Gabon premier emprunteur de la CEMAC : décryptage d’un mécanisme souvent mal compris



2026-03-09 11:39:00

Avec près de 2 887 milliards de FCFA d’encours, le Gabon occupe désormais la première place sur le marché des titres publics de la BEAC. Derrière ce chiffre impressionnant se cache une réalité économique plus nuancée : le recours accru aux marchés financiers pour financer les investissements publics et soutenir la relance économique. Décryptage d’un mécanisme souvent mal compris.

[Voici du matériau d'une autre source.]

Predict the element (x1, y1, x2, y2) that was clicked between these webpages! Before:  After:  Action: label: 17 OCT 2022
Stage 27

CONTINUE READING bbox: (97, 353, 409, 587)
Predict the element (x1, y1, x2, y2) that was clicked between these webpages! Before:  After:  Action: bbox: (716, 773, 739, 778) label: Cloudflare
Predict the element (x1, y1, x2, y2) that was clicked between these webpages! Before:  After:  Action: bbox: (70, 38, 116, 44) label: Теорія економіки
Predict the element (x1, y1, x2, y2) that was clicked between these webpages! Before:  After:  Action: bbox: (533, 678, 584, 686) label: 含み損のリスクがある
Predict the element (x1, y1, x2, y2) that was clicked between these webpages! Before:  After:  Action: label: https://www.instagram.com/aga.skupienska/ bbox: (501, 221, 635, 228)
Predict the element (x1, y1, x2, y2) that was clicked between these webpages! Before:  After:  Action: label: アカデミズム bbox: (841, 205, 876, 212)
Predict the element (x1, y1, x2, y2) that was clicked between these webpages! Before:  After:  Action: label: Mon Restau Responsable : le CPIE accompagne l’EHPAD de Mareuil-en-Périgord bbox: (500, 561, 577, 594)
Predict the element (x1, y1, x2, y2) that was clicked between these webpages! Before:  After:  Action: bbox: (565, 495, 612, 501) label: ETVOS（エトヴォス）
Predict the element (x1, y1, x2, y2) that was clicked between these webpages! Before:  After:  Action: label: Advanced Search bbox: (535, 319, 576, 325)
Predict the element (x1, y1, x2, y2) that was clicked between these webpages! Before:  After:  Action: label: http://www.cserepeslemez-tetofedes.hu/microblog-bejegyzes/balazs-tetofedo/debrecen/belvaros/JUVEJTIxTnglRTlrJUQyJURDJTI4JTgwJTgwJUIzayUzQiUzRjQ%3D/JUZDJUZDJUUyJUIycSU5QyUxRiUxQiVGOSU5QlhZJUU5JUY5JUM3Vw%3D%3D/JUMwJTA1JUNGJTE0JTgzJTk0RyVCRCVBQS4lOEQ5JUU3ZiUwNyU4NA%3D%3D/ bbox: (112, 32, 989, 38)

Au 31 janvier 2026, le Gabon s’est imposé comme le principal emprunteur du marché des titres publics de la Communauté économique et monétaire de l’Afrique centrale (CEMAC). Selon les données de la Banque des États de l’Afrique centrale (BEAC), le pays totalise un encours de 2 887 milliards de FCFA, soit 30,5 % de l’ensemble des titres en circulation dans la sous-région. Un positionnement qui place Libreville devant le Congo et le Cameroun.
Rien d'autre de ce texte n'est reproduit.